= Pantone Merkel =

Compilation of photos of Angela Merkel

The most widely distributed version of "Pantone" Merkel has 100 images of chancellor Angela Merkel arranged into a color chart.

The "Pantone Merkel", also known as the "many shades of Merkel" or "Merkel Rainbow", is a compilation of photos of Angela Merkel, former chancellor of Germany, collected by Dutch graphic designer Noortje van Eekelen. It consists of an overview of Merkel's jackets arranged into a chart by colour in a manner similar to the Pantone color chart. The "Pantone Merkel" also includes captions describing the locations and dates the photos were taken.

The series is composed of 100 different news photos of public moments and has become one of the most widely recognized symbols of Merkel, including many variations and imitations. The project went viral and gained considerable media attention via social media and was published by many international websites, magazines and newspapers, including The Guardian, The New York Times, and The Telegraph.

== Background ==
The Pantone Merkel was created as part of the project "The Spectacle of the Tragedy," a website with collected and repurposed images identifying the politicians who navigate the Eurozone crisis. The project was made as part of van Eekelen's Master of Design at the Sandberg Instituut Amsterdam, and is generally described as a satire of the crisis. The project approaches the Eurozone crisis through a wide variety of disciplines, such as fashion, art, design, journalism, politics, and economics.
********************
• **TASKS FOR THIS EXERCISE**
• 1. Reproduce word for word the passage of the Pantone Merkel text from "The most widely distributed" to "photos were taken.".
• 2. According to the Pantone Merkel text, at which institution did van Eekelen pursue the Master of Design under which the project was made?

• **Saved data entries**
********************
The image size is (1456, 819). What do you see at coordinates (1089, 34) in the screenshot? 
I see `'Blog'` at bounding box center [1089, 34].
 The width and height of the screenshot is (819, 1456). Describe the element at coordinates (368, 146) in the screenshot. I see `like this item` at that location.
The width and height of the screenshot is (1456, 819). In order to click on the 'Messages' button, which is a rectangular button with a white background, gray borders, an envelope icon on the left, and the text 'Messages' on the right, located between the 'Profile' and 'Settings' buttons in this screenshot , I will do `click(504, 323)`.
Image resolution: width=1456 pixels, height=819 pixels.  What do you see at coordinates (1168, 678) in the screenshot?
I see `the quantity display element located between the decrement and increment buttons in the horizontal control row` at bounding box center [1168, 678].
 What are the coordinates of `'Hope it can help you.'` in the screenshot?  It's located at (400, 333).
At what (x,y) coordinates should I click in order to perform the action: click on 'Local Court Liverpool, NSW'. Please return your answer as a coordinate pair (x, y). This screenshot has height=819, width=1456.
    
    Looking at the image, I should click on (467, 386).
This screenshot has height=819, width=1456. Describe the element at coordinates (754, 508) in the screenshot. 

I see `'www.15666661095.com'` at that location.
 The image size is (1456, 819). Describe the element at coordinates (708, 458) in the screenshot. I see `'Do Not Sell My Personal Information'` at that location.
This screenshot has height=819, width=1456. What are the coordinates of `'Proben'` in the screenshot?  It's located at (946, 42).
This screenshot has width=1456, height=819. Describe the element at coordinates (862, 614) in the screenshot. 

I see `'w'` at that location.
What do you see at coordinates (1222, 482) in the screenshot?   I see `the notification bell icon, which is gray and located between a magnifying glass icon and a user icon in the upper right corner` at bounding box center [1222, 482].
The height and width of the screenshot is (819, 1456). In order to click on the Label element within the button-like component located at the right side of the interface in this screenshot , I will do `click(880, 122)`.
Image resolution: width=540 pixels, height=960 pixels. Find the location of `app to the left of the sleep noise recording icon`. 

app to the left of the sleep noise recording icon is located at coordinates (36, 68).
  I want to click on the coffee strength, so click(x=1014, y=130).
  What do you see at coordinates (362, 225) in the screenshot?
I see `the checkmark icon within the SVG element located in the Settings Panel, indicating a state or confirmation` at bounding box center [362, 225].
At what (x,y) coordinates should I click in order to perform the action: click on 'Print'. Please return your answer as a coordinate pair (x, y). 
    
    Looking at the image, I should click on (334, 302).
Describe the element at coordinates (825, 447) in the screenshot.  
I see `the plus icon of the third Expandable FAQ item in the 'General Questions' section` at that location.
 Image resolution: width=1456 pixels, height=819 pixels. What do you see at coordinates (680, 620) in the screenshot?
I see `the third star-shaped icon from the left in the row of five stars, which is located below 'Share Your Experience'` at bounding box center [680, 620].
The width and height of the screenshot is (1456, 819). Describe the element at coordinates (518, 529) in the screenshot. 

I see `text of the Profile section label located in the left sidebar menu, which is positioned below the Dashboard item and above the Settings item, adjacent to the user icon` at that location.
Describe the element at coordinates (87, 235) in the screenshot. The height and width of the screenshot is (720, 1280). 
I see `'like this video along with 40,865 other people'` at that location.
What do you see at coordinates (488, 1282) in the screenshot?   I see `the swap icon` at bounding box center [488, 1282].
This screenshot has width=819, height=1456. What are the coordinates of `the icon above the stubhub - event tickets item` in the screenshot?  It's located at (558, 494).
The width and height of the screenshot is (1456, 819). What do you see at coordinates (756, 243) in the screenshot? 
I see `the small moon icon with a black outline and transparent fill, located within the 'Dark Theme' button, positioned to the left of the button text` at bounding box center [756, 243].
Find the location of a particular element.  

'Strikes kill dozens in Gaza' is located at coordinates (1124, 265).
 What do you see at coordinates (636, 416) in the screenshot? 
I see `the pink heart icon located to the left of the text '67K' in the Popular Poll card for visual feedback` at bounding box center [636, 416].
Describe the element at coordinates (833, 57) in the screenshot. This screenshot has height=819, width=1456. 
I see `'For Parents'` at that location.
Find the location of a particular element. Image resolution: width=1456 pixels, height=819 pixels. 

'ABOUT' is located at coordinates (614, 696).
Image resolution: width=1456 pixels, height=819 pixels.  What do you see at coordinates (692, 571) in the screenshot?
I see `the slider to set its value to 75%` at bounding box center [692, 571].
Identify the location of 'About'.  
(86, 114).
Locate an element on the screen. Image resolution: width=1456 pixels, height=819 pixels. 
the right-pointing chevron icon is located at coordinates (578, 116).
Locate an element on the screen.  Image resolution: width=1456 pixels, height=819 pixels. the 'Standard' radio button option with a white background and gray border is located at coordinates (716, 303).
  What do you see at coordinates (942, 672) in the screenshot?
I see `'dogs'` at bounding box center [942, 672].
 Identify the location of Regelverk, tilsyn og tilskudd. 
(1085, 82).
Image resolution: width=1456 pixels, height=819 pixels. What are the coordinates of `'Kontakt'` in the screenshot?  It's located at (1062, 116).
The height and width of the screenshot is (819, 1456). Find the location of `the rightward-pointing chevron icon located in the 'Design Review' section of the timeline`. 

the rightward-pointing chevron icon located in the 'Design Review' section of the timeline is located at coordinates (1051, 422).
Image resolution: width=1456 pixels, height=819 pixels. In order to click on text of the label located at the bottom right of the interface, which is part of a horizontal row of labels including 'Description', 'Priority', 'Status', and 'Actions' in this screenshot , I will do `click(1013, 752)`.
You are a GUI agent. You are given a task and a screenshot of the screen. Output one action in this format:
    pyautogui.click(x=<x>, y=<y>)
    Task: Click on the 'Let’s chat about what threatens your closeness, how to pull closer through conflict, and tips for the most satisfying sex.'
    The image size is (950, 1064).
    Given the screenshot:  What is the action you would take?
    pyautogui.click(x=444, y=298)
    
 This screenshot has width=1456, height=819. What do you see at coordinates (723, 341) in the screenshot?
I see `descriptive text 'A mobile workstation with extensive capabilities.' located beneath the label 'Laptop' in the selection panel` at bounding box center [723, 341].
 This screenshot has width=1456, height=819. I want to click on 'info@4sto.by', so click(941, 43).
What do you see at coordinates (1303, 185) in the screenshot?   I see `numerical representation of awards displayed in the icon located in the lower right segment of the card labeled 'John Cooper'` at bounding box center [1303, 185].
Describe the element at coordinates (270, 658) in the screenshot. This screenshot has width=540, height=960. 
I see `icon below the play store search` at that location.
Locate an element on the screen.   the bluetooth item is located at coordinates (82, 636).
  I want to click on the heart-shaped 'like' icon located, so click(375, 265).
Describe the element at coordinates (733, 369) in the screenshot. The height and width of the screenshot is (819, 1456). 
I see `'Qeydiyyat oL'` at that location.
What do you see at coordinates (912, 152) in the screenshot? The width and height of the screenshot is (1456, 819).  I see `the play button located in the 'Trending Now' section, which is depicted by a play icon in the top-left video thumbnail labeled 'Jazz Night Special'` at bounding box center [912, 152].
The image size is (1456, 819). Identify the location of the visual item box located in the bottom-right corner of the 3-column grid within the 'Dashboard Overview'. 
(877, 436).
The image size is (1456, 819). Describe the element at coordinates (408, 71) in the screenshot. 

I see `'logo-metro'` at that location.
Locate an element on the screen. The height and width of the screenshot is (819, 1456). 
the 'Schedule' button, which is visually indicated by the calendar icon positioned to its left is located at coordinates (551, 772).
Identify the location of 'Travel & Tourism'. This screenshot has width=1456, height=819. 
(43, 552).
********************
• **SOLUTIONS FOR EACH TASK**
• 1.
The most widely distributed version of "Pantone" Merkel has 100 images of chancellor Angela Merkel arranged into a color chart.

The "Pantone Merkel", also known as the "many shades of Merkel" or "Merkel Rainbow", is a compilation of photos of Angela Merkel, former chancellor of Germany, collected by Dutch graphic designer Noortje van Eekelen. It consists of an overview of Merkel's jackets arranged into a chart by colour in a manner similar to the Pantone color chart. The "Pantone Merkel" also includes captions describing the locations and dates the photos were taken.

• 2. The Sandberg Instituut Amsterdam.